The hyperparameters included max_depth (10–100) for tree complexity, max_samples (0.1–1) to control the sample proportion drawn per tree, and parameters like min_samples_split (2–10), min_samples_leaf (1–10), and n_estimators (1–100) to refine how the trees are grown.

Support Vector Machine (SVM)

The hyperparameters included tol (1e-4 to 1) for stopping criteria, kernel type (linear, rbf, or poly), and regularization C (0.001–100). These options help balance noise addition and dropout to make the model more robust while giving flexibility in data mapping and generalization.

Linear Discriminant Analysis (LDA)

LDA has no additional hyperparameters than those shared by all models.

XGBoost

We optimized the hyperparameters max_depth for tree complexity, eta for learning rate, min_child_weight for minimum sum of instance weights, gamma to control tree split regularization, and subsample to prevent overfitting.

K-Nearest Neighbors

We optimized the hyperparameter n_neighbors, which controls the number of neighbors considered in the algorithm. Higher values lead to a smoother decision boundary, reducing the risk of overfitting.

SHAP Values

In order to retrieve the features with highest importance in the decision making of the models, we calculated Shapeley values with the shap package. We scaled the absolute values returned so that all importances, including base values, sum to 1.

Results

All the results are saved in the folder results, which is created automatically when training the first model: results/{exp_name}_{n_features}features_mi{is_mi}/ where exp_name is the experiment name, n_features is the number of features used (the default value is -1, which uses all features). The parameter is_mi controls.

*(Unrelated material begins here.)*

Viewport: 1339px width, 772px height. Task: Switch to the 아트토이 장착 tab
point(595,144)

The following results are created:

Best model

The best model weights, best hyperparameters and scores are saved in results/{exp_name}_{n_features}features_mi{is_mi}/confusion_matrix/

Confusion matrices

The confusion matrices of the best model are saved in results/{exp_name}_{n_features}features_mi{is_mi}/confusion_matrix/. Three confusion matrices are saved for the train, valid and test sets. Each confusion matrices is saved in two formats: csv and png. Data visualization plots

All ordination plots for visualization are in results/{exp_name}_{n_features}features_mi{is_mi}/ord/. It includes:

  • MultiDimentional Scaling (MDS)
  • Principal Components Analysis (PCA)
  • Fisher's Linear Discriminant Analysis (LDA)
  • Uniform Manifold Approximation and Projection (UMAP)

Histograms

Four different histograms are saved in results/{exp_name}_{n_features}features_mi{is_mi}/histograms/.

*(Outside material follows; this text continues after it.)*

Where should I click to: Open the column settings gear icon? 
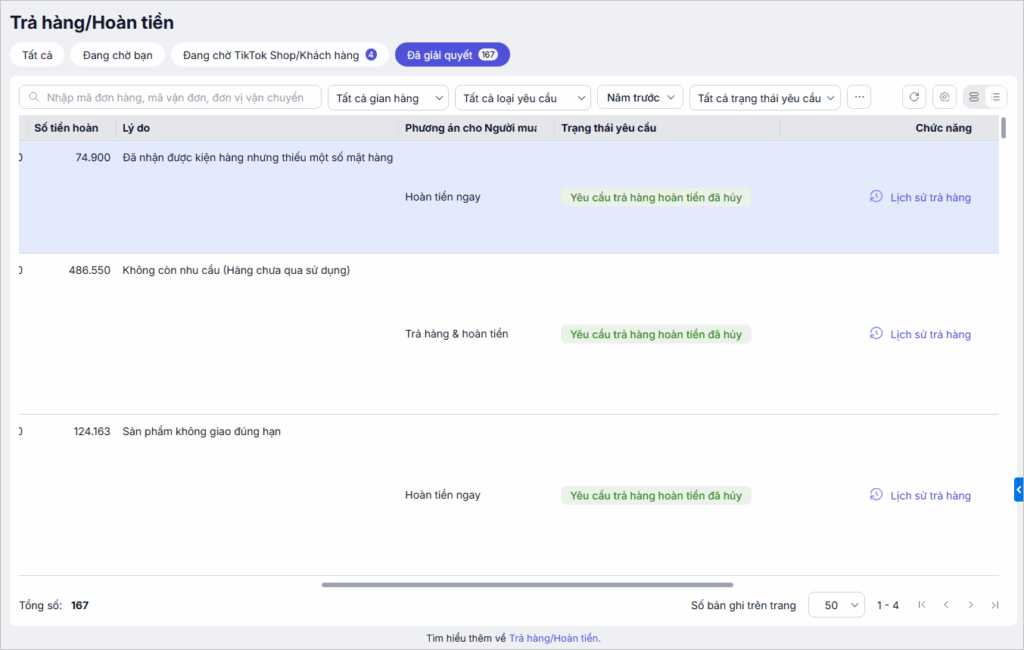pos(944,97)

The first histogram allclasses.png represents the distribution of values in the outputs from your best model, using 30 bins. The x-axis indicates the output values, and the y-axis represents the frequency of those values.

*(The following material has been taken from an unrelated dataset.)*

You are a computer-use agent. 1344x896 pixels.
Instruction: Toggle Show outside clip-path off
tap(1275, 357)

The histogram zeros_per_feature_allclasses.png illustrates the distribution of zeros across the features in the dataset. The x-axis represents the number of zeros per feature, while the y-axis indicates the count of features that fall within each range of zeros.

The histogram zeros_per_feature_allclasses.png illustrates the distribution of zeros across the samples in the dataset. The x-axis represents the number of zeros per sample, while the y-axis indicates the count of features that fall within each range of zeros.

If using the option use_mi, the figure mutual_info_gain.png is saved.